■ **What you should do**: Leave out the pictures and transcribe every entry below exactly.

*** Information provided Section Begins ***

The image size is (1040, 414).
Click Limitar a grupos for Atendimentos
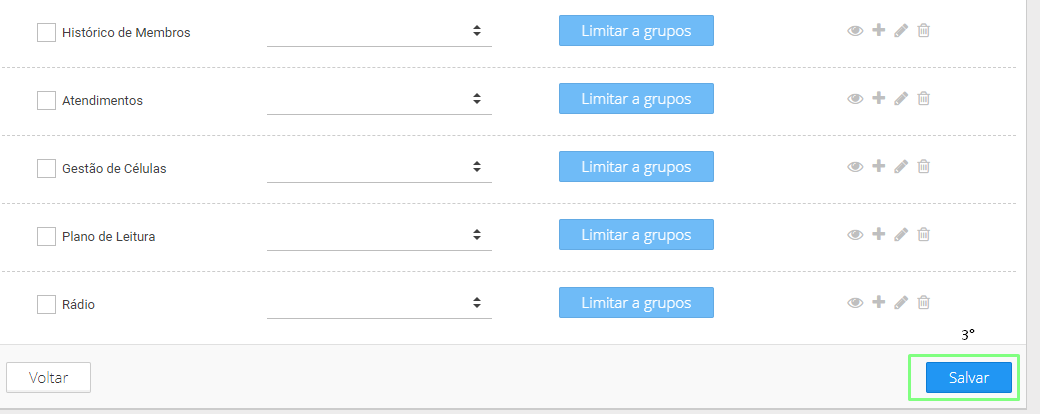pos(636,99)
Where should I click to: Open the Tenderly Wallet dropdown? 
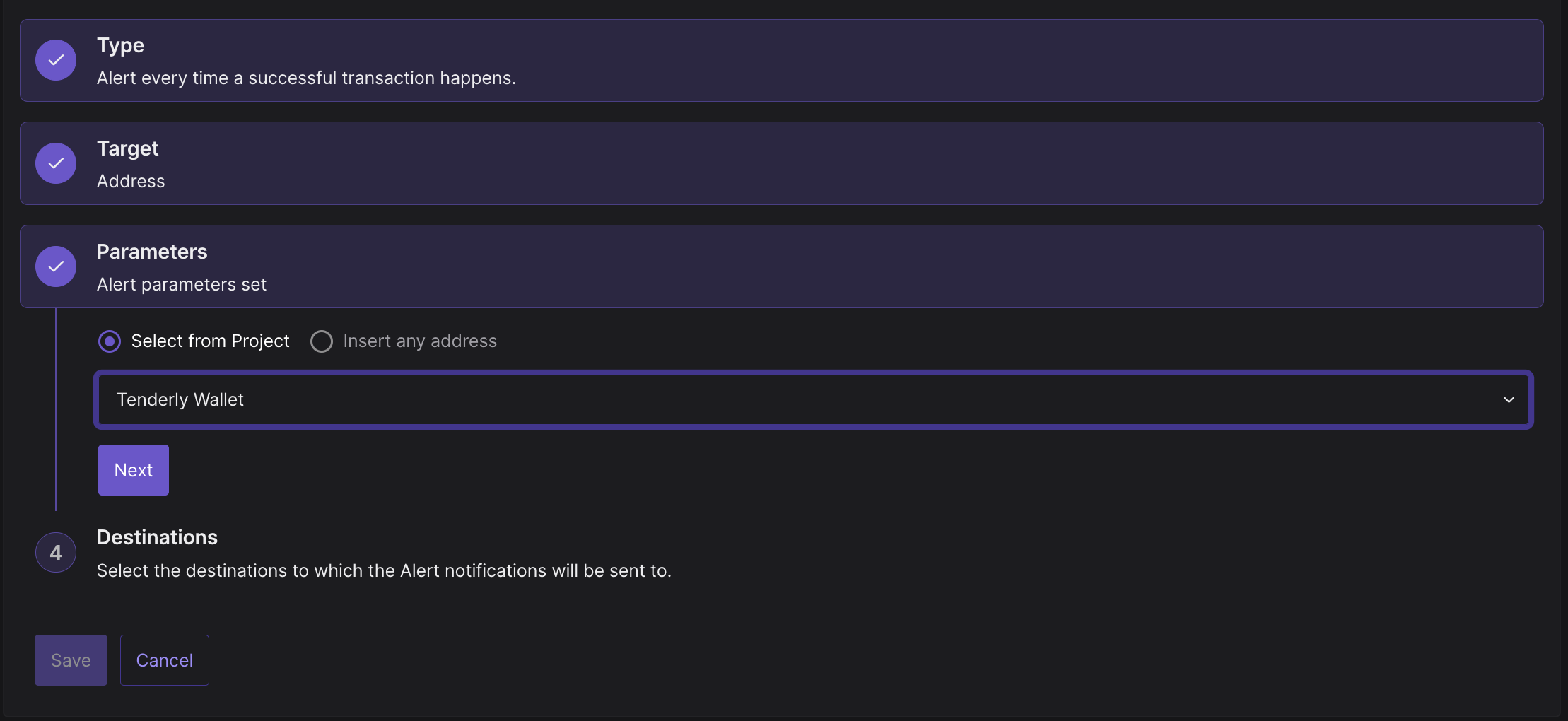click(x=813, y=399)
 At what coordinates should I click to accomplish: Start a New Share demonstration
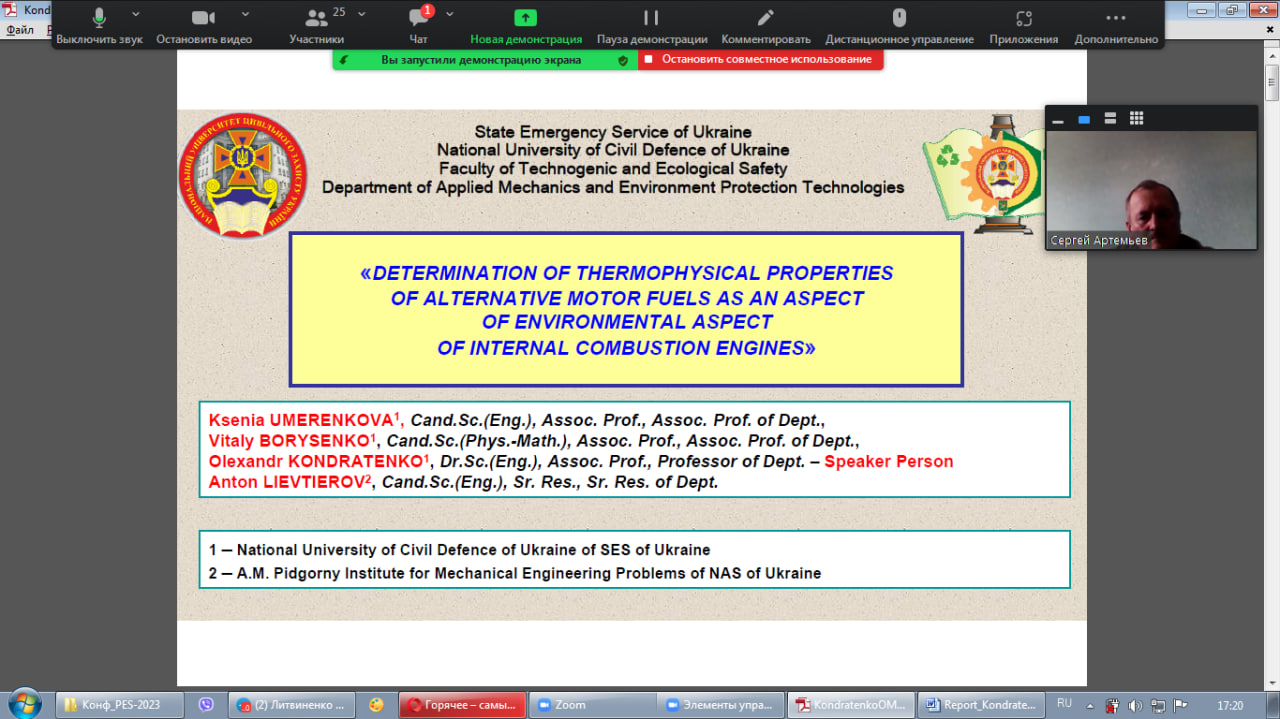[x=526, y=24]
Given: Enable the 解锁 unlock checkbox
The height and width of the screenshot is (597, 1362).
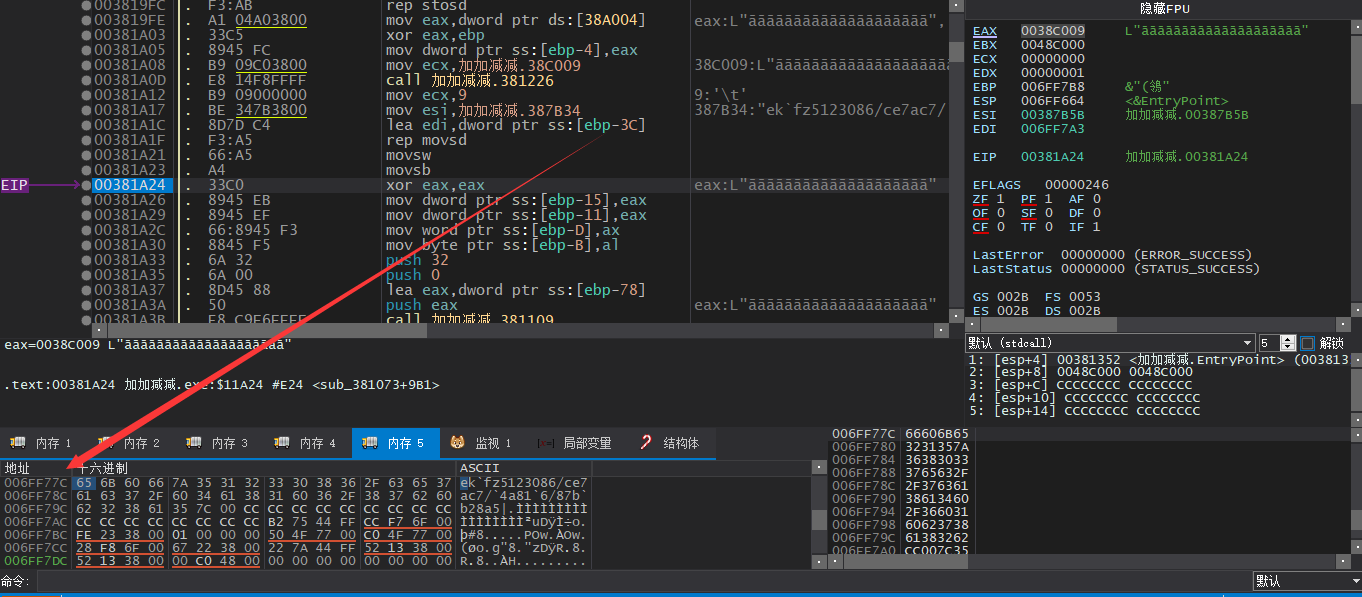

*** Information provided Section Ends ***

■ **Finished task**:
The image size is (1040, 414).
Click Limitar a grupos for Atendimentos
pos(636,99)
Where should I click to: Open the Tenderly Wallet dropdown? 
click(x=813, y=399)
 At what coordinates should I click to accomplish: Start a New Share demonstration
[x=526, y=24]
Given: Enable the 解锁 unlock checkbox
The height and width of the screenshot is (597, 1362).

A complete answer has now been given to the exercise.